Hey, I deserve the day off. I spent Wednesday on the phone with my publisher, hammering out the last few details of the manuscript before it's typeset. These last few details occupied about three hours, which is more time than I've spent on the phone in the last year--all calls combined. I don't like the phone. It offers all the disadvantages of writing (You can't get facial cues, make gestures, or quickly detect subtle nuances in tone) with all the disadvantages of conversation (You can't carefully prepare what you want to say, organize your thoughts, or delete your mistakes). And of course, when the topic of conversation is a book you've been revising nearly nonstop for the past seven years, it's hard not to hang up.
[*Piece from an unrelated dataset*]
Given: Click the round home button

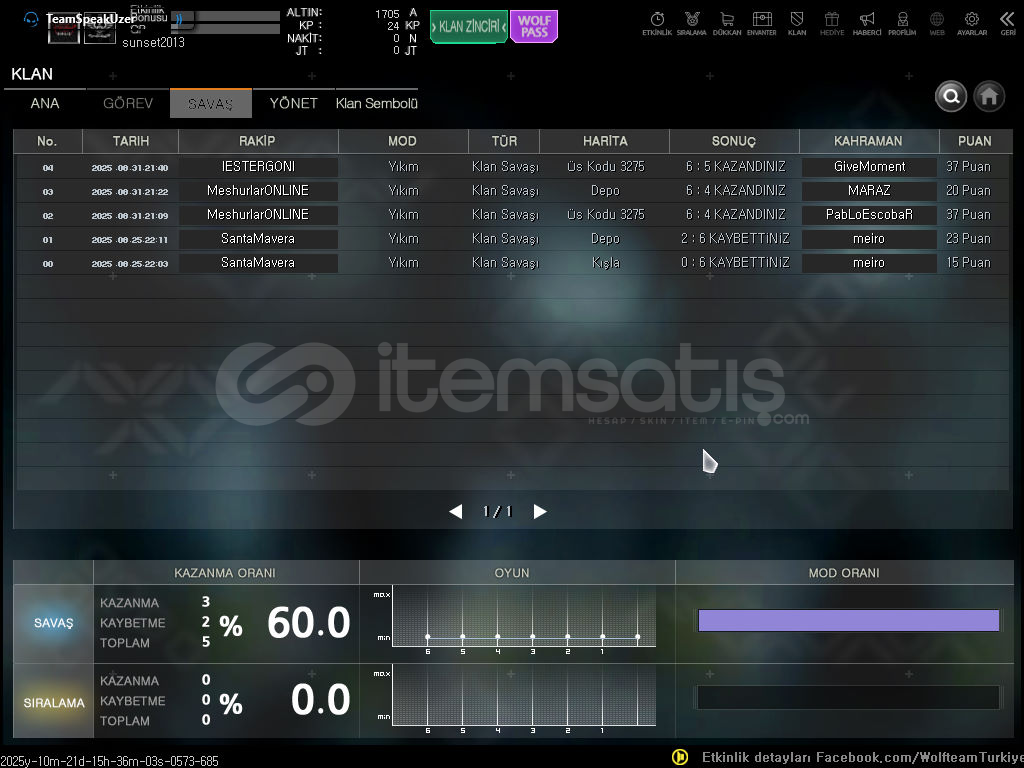Looking at the screenshot, I should point(989,96).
Even when you recognize that the changes being made are useful and valuable, part of you is screaming "We've DONE that bit already! Put down the phone and go help with the kitchen prep!"
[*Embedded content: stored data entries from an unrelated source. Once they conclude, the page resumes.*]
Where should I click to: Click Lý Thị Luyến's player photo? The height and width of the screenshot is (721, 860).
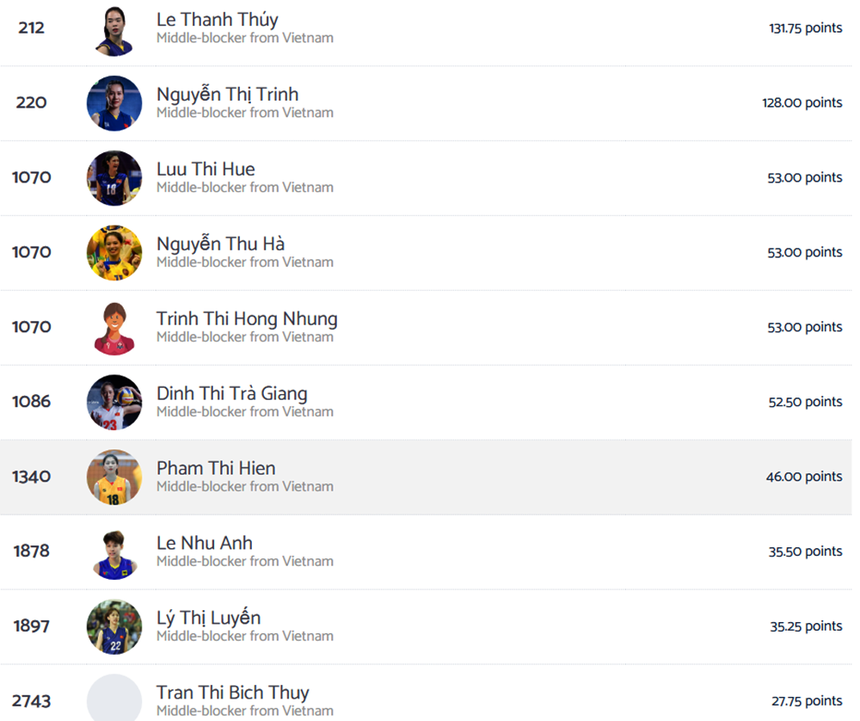114,627
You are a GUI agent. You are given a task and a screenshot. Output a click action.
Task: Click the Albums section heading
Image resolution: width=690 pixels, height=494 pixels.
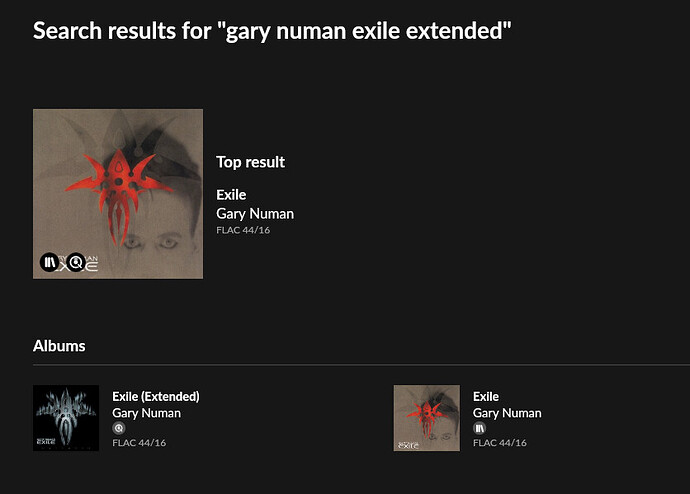coord(59,346)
(As it happens, I did nothing whatsoever to prep the kitchen. Kelly took charge of it completely. I restricted myself to cleanup and a little light shopping.)
Yesterday, alas, we violated the spirit of Buy Nothing Day because the friends with whom we wished to shop were leaving today. (If it'll help, I'm not buying anything today...) We went to the Green Valley Book Fair outside Harrisonburg, which is something akin to Willy Wonka's Chocolate Factory for bibliophiles. There are a full two and a half warehouses of marked down and/or remaindered books, and the selection is simply outstanding. I saw (and in some cases purchased) works by many of my favorite contemporary writers--Jim Crace, Charles Johnson, Neal Stephenson, Ursula K. Le Guin, Tim McLaurin, Ralph Wiley, and even Pratchett--and spotted plenty of old favorites to boot: Shakespeare, Twain, Woolf, Yeats, Hopkins, you name it. My friend John snagged one thing I wish I'd seen, a copy of the Everyman Library's
Mabinogion, but I was otherwise extremely pleased with everything I grabbed and felt as though I'd done as good a scouring of the place as possible in 90 minutes. Mind you, I barely tapped the history section, and didn't even look at the children's books, the gardening books, the mysteries, the religion books, etc., so perhaps a
really good scouring takes a wee bit longer.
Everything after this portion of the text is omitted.